The easiest way to accomplish those things is to go for a walk. Walking is great exercise, and it’s also naturally meditative. As you walk, pay attention to the way your feet feel when they strike the pavement or grass. Look around and notice your surroundings. What do you hear, see, smell, and feel?
As well as providing a distraction from the craving you’re experiencing, exercise also releases feel-good hormones called endorphins. Their presence in your body can help curb the craving and make you feel optimistic.
Method #4: Plan Ahead
Some triggers and cravings strike without warning. However, sometimes you go into a situation knowing that the potential to be triggered is there. When that happens, a little bit of planning can help you get through it.
For example, say a family member invites you to a wedding where they will serve alcohol. That’s a dangerous situation for any alcoholic, but there are some things you can do to keep your cravings under control.
One thing to do is to enlist the help of a buddy – a date or a family member who promises to be there for you and help you if you need it.
Another option is to attend the event armed with a recipe for a non-alcoholic drink that you really love. You can go to the bartender, explain your situation, and share the recipe if it’s not a drink they’re familiar with. That way, you’ll have something delicious to drink, and you won’t have to worry about making those decisions on the spot.
Method #5: Ask Questions
One of the trickiest things about being in recovery is learning how to control your self-talk – the things you say to yourself in your thoughts. We all have an inner critic, and in times of weakness, we’re very susceptible to that critic’s voice.

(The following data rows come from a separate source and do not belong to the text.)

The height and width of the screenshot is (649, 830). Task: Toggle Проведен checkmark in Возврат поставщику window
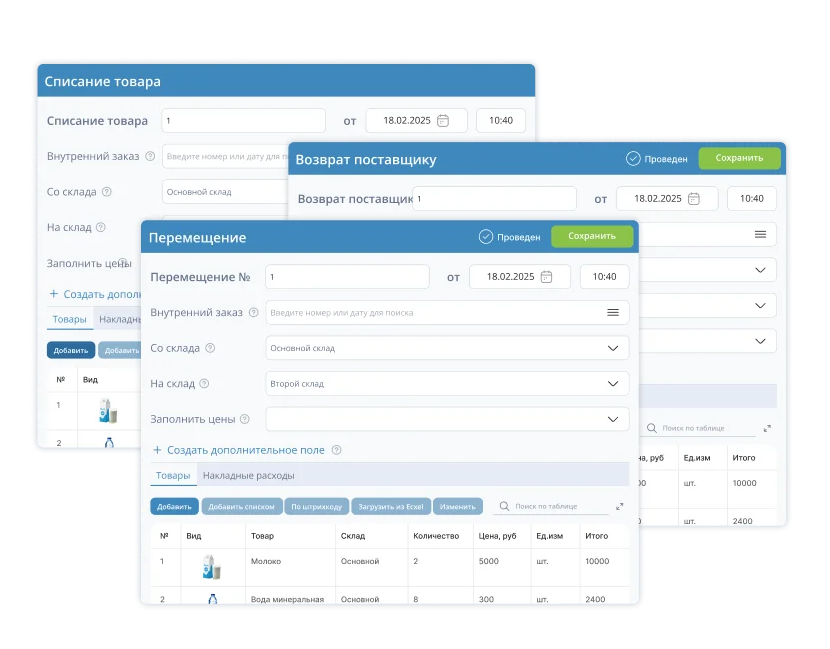pos(633,159)
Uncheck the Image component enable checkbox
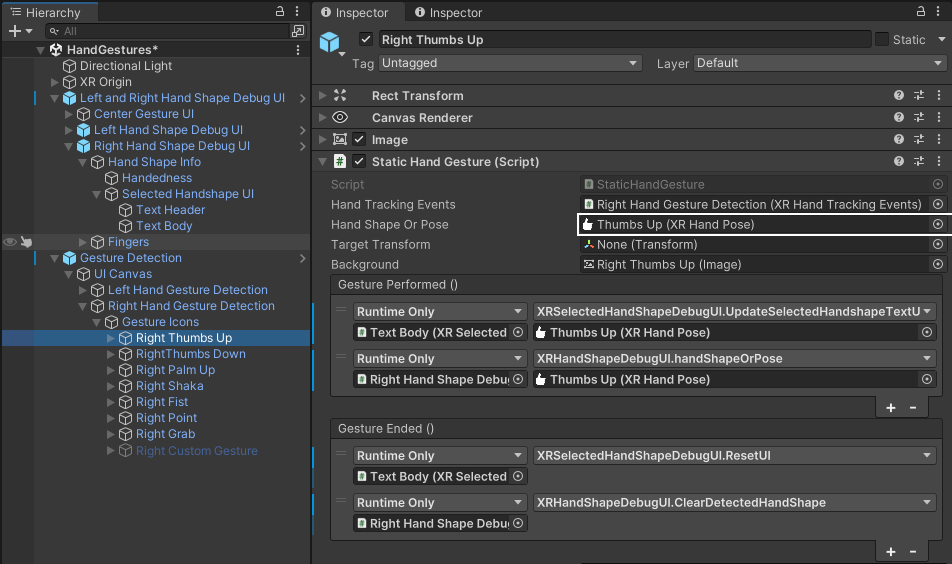Viewport: 952px width, 564px height. pos(359,140)
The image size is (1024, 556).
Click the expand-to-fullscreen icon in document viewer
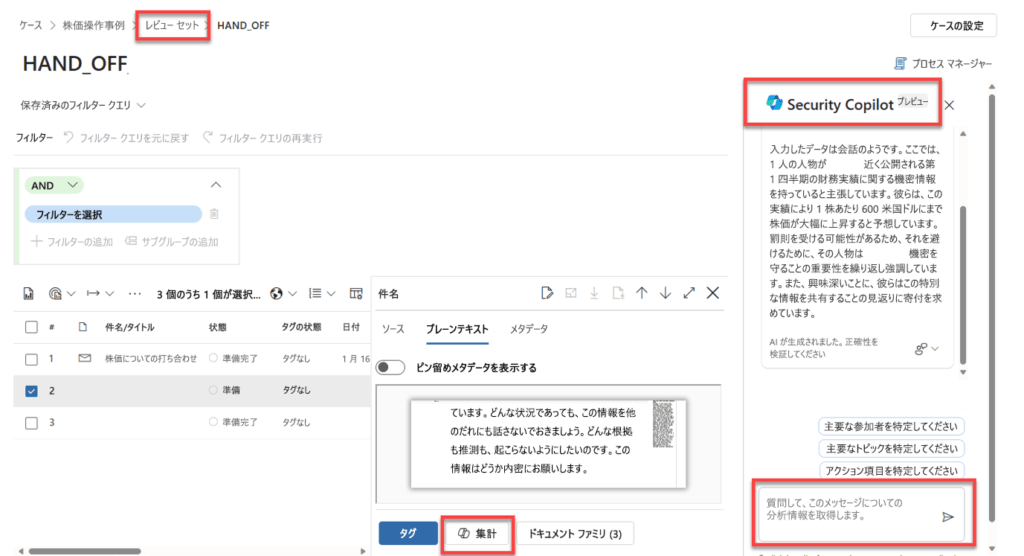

If you want to fight back against the desire to give into cravings, try asking yourself a question about it. You might really want a drink or a pill, but if you frame your question the right way you can put that decision in perspective. For example:
- Do I really want to wake up hung over and angry at myself?
- Do I want to break the promises I made to myself?
- Is it worth trading the progress I’ve made for one night of drinking?
Pick a question that resonates with you and have it on hand so you can ask it if you need to.
Method #6: Create a Response to the Trigger
It’s very common for people who quit smoking to suck on hard candy or chew gum to give them something to do with their mouths. You can use the same technique to overcome triggers associated with addiction.
Do you feel a craving to use drugs because you’re lonely or sad? Go see a comedy or watch one on Netflix to lift your spirits.
Do you want a drink because you’re out with friends and you’re used to drinking with them? Try getting up and dancing or playing darts instead.
Are you bored? Call a friend, go out for a walk, wander through your local bookstore, or take up a new hobby to fill the time.
You get the idea. If you know that certain things trigger you, you can train yourself to respond with an alternative to relapsing. Over time, you’ll get used to these new activities, and they’ll be second nature to you.
It’s not possible to avoid everything that might trigger you or make you crave drugs or alcohol, but that doesn’t mean you have to resign yourself to a relapse. The six methods described here can help you learn to cope with them and develop healthy alternatives.